◆ **What to produce**:
Copy every one of the following records character for character, changing nothing.

◆ **Materials provided**:
____________

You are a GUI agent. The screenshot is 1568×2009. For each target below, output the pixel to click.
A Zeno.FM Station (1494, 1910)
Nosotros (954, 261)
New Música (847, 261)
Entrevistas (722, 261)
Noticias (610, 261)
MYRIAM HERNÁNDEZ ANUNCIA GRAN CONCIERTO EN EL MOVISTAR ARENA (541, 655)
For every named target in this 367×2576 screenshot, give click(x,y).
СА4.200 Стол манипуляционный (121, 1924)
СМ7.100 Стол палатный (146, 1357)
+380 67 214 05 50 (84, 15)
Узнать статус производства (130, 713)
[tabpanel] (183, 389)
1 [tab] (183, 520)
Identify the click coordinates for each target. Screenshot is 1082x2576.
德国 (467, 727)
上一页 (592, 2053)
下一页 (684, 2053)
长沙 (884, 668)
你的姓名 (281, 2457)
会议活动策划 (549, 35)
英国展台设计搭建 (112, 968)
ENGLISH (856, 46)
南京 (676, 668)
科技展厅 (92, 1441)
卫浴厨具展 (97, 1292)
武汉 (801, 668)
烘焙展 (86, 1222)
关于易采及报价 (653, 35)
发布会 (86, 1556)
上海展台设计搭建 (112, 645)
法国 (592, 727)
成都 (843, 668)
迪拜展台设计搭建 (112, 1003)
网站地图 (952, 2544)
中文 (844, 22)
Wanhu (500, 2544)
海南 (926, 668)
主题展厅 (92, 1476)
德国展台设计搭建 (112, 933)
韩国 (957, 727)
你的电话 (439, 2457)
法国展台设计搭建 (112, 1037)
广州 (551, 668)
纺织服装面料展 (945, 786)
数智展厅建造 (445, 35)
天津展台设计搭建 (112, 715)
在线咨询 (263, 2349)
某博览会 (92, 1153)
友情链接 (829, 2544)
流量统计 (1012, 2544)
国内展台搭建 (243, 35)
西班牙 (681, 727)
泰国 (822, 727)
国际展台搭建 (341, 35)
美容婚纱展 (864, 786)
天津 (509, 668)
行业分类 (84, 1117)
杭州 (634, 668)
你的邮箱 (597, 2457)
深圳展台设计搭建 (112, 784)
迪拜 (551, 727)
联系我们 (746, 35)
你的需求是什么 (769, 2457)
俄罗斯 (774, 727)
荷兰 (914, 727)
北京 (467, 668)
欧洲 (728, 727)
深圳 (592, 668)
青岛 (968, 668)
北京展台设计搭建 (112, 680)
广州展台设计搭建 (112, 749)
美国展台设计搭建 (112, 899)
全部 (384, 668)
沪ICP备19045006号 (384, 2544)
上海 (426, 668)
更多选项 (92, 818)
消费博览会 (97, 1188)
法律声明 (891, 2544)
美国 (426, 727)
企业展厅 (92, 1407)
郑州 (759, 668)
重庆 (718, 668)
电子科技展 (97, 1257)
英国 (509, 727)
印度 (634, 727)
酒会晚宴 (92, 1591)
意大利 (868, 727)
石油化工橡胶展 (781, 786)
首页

____________

◆ **Worked answer**:
You are a GUI agent. The screenshot is 1568×2009. For each target below, output the pixel to click.
A Zeno.FM Station (1494, 1910)
Nosotros (954, 261)
New Música (847, 261)
Entrevistas (722, 261)
Noticias (610, 261)
MYRIAM HERNÁNDEZ ANUNCIA GRAN CONCIERTO EN EL MOVISTAR ARENA (541, 655)
For every named target in this 367×2576 screenshot, give click(x,y).
СА4.200 Стол манипуляционный (121, 1924)
СМ7.100 Стол палатный (146, 1357)
+380 67 214 05 50 (84, 15)
Узнать статус производства (130, 713)
[tabpanel] (183, 389)
1 [tab] (183, 520)
Identify the click coordinates for each target. Screenshot is 1082x2576.
德国 (467, 727)
上一页 (592, 2053)
下一页 (684, 2053)
长沙 (884, 668)
你的姓名 (281, 2457)
会议活动策划 (549, 35)
英国展台设计搭建 (112, 968)
ENGLISH (856, 46)
南京 (676, 668)
科技展厅 (92, 1441)
卫浴厨具展 (97, 1292)
武汉 (801, 668)
烘焙展 (86, 1222)
关于易采及报价 (653, 35)
发布会 (86, 1556)
上海展台设计搭建 (112, 645)
法国 (592, 727)
成都 (843, 668)
迪拜展台设计搭建 (112, 1003)
网站地图 (952, 2544)
中文 (844, 22)
Wanhu (500, 2544)
海南 (926, 668)
主题展厅 (92, 1476)
德国展台设计搭建 (112, 933)
韩国 (957, 727)
你的电话 (439, 2457)
法国展台设计搭建 (112, 1037)
广州 (551, 668)
纺织服装面料展 (945, 786)
数智展厅建造 (445, 35)
天津展台设计搭建 (112, 715)
在线咨询 (263, 2349)
某博览会 (92, 1153)
友情链接 (829, 2544)
流量统计 (1012, 2544)
国内展台搭建 (243, 35)
西班牙 (681, 727)
泰国 (822, 727)
国际展台搭建 (341, 35)
美容婚纱展 (864, 786)
天津 (509, 668)
行业分类 (84, 1117)
杭州 (634, 668)
你的邮箱 (597, 2457)
深圳展台设计搭建 (112, 784)
迪拜 (551, 727)
联系我们 (746, 35)
你的需求是什么 (769, 2457)
俄罗斯 (774, 727)
荷兰 (914, 727)
北京 (467, 668)
欧洲 (728, 727)
深圳 (592, 668)
青岛 (968, 668)
北京展台设计搭建 (112, 680)
广州展台设计搭建 (112, 749)
美国展台设计搭建 (112, 899)
全部 (384, 668)
沪ICP备19045006号 (384, 2544)
上海 (426, 668)
更多选项 (92, 818)
消费博览会 (97, 1188)
法律声明 (891, 2544)
美国 (426, 727)
企业展厅 (92, 1407)
郑州 (759, 668)
重庆 (718, 668)
电子科技展 (97, 1257)
英国 (509, 727)
印度 (634, 727)
酒会晚宴 (92, 1591)
意大利 (868, 727)
石油化工橡胶展 (781, 786)
首页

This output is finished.